Secara desain, Z650RS mengambil inspirasi dari Kawasaki Z900 Super Four era 1970-an. Ciri visualnya terlihat dari tangki bergaya tear-drop, lampu depan bulat LED, velg palang model ala jari-jari, dan pilihan warna retro yang tetap modern.
Bobotnya 188 kg dan posisi berkendaranya santai, sehingga motor ini mudah dikendalikan di dalam kota maupun saat touring jarak menengah. Karakter itu didukung oleh torsi melimpah dan handling yang lincah.
Fitur yang tersedia meliputi lampu full LED, panel instrumen kombinasi analog-digital dengan layar LCD, assist & slipper clutch, ABS dual-channel, traction control (KTRC), serta konektivitas smartphone melalui aplikasi Rideology. Harga jualnya di Jepang adalah 1.089.000 yen.
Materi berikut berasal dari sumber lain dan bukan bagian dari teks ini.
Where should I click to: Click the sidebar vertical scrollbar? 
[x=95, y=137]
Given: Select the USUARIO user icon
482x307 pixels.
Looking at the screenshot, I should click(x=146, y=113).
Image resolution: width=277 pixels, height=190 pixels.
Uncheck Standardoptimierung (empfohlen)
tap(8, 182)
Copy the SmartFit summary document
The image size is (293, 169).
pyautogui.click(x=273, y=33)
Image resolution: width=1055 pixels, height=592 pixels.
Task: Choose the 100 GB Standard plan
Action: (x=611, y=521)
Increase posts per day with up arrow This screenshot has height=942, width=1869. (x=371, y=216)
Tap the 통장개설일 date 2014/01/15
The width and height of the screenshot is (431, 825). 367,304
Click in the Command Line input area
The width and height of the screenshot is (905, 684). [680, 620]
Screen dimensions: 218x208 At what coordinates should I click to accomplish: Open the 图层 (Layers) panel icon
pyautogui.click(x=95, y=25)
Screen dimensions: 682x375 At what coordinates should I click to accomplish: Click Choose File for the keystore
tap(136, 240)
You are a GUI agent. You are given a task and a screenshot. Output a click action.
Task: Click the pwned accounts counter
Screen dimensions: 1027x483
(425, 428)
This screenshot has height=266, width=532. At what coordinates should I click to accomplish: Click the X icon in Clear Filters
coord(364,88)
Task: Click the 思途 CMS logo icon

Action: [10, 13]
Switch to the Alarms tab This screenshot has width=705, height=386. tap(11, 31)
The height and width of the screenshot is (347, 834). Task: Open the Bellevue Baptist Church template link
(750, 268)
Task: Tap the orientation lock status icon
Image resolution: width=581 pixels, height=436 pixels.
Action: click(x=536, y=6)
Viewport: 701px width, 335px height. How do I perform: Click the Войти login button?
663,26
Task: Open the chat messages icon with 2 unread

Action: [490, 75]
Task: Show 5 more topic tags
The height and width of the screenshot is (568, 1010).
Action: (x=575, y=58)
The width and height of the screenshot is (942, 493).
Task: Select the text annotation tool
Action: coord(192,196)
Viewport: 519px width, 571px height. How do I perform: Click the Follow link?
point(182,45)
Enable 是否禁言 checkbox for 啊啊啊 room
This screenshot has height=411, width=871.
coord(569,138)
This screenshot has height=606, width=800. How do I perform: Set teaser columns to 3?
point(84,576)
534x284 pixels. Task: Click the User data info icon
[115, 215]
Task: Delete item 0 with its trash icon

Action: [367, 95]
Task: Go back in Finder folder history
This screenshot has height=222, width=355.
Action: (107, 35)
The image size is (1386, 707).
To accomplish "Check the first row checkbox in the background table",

Data kunci yang paling membedakan keduanya
| Aspek | Honda CB400 Super Four | Kawasaki Z650RS |
|---|---|---|
| Mesin | 4 silinder inline 399cc DOHC 16-klep | 2 silinder parallel-twin 649cc DOHC 8-klep |
| Tenaga | 57,6 hp pada 11.500 rpm | 67 hp pada 8.000 rpm |
| Torsi | 38 Nm pada 9.750 rpm | 63 Nm pada 6.700 rpm |
| Bobot | 187 kg | 188 kg |
| Harga | 998.800 yen | 1.089.000 yen |
Jika yang dicari adalah sensasi mesin empat silinder yang halus dan punya nilai historis kuat, CB400 Super Four masih sangat menggoda. Tetapi bila prioritasnya torsi besar, kemudahan berkendara, dan karakter retro-modern yang lebih serbaguna, Z650RS menawarkan paket yang lebih relevan untuk banyak kebutuhan.